■ Records for the task:
--- --- ---

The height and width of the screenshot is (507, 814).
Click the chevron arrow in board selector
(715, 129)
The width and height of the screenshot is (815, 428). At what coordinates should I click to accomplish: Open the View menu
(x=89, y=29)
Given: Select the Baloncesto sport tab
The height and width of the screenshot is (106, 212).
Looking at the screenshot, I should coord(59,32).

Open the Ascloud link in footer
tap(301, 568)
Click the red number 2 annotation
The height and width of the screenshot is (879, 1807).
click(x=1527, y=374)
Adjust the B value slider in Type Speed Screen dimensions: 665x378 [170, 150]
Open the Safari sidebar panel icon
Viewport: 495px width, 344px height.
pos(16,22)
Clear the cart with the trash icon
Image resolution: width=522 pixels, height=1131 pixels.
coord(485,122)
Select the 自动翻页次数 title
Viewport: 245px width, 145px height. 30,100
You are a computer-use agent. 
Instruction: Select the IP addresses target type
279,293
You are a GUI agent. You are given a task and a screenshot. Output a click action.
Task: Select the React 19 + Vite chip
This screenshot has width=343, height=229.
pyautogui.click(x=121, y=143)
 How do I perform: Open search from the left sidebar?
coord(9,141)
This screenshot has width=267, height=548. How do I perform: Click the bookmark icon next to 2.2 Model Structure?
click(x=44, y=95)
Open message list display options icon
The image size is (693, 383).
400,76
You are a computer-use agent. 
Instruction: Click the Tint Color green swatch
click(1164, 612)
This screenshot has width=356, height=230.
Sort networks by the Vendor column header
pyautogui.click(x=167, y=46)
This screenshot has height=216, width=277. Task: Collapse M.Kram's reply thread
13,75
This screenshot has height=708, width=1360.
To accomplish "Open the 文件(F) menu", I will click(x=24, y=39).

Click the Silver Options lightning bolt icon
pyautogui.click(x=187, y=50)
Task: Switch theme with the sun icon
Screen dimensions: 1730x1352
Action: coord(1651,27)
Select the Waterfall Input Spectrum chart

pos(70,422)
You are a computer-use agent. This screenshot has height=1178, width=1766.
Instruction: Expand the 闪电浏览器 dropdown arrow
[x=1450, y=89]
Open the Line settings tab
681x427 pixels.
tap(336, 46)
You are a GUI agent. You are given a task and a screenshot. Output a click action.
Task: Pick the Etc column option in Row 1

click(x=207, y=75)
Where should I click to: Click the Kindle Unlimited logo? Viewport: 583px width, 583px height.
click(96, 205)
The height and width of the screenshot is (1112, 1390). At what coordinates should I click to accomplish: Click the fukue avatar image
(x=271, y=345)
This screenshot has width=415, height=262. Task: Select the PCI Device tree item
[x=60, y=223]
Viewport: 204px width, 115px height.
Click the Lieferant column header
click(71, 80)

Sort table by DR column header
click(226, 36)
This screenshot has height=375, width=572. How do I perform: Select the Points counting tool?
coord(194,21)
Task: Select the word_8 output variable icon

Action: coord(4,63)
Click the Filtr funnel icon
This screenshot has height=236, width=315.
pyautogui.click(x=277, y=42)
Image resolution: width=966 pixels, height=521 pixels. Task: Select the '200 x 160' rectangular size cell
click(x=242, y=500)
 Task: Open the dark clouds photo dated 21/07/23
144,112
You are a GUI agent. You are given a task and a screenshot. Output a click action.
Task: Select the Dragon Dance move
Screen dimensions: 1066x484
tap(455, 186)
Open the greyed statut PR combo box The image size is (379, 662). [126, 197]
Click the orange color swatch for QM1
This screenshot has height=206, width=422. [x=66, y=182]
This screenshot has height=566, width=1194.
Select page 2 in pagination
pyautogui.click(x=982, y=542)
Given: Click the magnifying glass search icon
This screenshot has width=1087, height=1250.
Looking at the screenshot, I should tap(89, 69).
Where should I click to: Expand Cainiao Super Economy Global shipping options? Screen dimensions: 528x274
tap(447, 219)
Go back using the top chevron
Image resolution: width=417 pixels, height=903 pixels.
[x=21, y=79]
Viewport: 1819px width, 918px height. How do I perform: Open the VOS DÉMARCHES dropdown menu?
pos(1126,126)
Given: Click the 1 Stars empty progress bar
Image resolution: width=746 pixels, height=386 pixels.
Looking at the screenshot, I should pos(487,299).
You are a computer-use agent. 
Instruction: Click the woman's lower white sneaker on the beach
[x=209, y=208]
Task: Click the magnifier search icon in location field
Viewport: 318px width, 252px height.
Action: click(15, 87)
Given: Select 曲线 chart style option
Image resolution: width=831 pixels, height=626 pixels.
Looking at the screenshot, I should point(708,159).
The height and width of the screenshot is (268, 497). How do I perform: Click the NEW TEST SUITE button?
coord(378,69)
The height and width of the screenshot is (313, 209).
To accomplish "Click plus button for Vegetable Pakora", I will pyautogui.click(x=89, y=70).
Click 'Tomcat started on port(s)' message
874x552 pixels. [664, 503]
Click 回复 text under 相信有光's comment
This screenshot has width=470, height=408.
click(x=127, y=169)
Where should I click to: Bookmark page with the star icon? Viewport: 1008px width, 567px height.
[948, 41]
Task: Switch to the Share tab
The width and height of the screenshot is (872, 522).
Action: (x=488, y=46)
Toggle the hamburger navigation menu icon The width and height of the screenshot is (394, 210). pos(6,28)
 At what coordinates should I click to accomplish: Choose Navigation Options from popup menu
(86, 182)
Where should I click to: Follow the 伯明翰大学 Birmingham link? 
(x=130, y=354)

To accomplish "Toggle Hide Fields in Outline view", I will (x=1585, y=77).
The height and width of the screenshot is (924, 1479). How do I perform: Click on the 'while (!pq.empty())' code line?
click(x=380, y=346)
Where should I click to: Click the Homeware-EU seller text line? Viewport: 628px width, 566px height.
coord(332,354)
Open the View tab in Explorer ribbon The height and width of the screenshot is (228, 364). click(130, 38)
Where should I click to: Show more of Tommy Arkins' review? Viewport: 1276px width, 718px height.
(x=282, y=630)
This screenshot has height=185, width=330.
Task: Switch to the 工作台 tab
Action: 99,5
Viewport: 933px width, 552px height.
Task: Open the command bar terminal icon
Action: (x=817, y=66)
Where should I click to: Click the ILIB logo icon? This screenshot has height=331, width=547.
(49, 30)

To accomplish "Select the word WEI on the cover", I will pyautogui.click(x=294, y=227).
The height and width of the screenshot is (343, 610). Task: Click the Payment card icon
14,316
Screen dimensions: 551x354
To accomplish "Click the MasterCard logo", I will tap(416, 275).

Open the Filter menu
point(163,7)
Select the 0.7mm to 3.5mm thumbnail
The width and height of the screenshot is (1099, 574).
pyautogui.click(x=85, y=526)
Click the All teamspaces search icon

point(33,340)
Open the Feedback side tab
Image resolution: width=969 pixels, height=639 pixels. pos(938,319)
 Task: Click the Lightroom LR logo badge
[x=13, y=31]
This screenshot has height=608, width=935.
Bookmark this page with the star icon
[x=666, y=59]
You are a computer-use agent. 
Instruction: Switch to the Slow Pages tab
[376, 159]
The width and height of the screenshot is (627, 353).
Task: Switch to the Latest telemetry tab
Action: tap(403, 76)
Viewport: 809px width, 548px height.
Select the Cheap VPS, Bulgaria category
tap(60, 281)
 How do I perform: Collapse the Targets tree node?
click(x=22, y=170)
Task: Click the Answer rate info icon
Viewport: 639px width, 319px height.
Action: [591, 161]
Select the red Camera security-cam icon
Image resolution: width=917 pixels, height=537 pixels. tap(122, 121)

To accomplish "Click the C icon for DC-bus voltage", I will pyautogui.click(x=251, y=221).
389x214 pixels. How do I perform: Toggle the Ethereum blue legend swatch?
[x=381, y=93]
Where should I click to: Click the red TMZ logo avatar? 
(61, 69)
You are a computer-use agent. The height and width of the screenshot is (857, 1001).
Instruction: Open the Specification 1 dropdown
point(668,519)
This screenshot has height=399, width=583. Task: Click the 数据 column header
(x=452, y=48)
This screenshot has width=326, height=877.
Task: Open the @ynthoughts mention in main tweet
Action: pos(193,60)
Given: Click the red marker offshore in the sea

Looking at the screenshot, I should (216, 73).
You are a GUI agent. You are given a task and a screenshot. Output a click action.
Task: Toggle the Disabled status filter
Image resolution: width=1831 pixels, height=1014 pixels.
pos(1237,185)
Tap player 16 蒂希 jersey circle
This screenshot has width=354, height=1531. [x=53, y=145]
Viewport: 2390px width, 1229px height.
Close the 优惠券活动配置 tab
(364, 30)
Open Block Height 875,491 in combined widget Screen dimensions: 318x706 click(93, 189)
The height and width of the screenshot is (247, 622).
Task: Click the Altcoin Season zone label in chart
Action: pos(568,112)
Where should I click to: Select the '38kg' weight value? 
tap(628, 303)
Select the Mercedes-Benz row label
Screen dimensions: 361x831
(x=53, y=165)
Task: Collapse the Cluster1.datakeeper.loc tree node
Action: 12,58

--- --- ---

■ Exercise aim: Please reproduce the listing lines starting with the line that contains "This screenshot has height=608, width=935." and going on through the line that contains "tap(628, 303)".

■ Written answer:
This screenshot has height=608, width=935.
Bookmark this page with the star icon
[x=666, y=59]
You are a computer-use agent. 
Instruction: Switch to the Slow Pages tab
[376, 159]
The width and height of the screenshot is (627, 353).
Task: Switch to the Latest telemetry tab
Action: tap(403, 76)
Viewport: 809px width, 548px height.
Select the Cheap VPS, Bulgaria category
tap(60, 281)
 How do I perform: Collapse the Targets tree node?
click(x=22, y=170)
Task: Click the Answer rate info icon
Viewport: 639px width, 319px height.
Action: [591, 161]
Select the red Camera security-cam icon
Image resolution: width=917 pixels, height=537 pixels. tap(122, 121)

To accomplish "Click the C icon for DC-bus voltage", I will pyautogui.click(x=251, y=221).
389x214 pixels. How do I perform: Toggle the Ethereum blue legend swatch?
[x=381, y=93]
Where should I click to: Click the red TMZ logo avatar? 
(61, 69)
You are a computer-use agent. The height and width of the screenshot is (857, 1001).
Instruction: Open the Specification 1 dropdown
point(668,519)
This screenshot has height=399, width=583. Task: Click the 数据 column header
(x=452, y=48)
This screenshot has width=326, height=877.
Task: Open the @ynthoughts mention in main tweet
Action: pos(193,60)
Given: Click the red marker offshore in the sea

Looking at the screenshot, I should (216, 73).
You are a GUI agent. You are given a task and a screenshot. Output a click action.
Task: Toggle the Disabled status filter
Image resolution: width=1831 pixels, height=1014 pixels.
pos(1237,185)
Tap player 16 蒂希 jersey circle
This screenshot has width=354, height=1531. [x=53, y=145]
Viewport: 2390px width, 1229px height.
Close the 优惠券活动配置 tab
(364, 30)
Open Block Height 875,491 in combined widget Screen dimensions: 318x706 click(93, 189)
The height and width of the screenshot is (247, 622).
Task: Click the Altcoin Season zone label in chart
Action: pos(568,112)
Where should I click to: Select the '38kg' weight value? 
tap(628, 303)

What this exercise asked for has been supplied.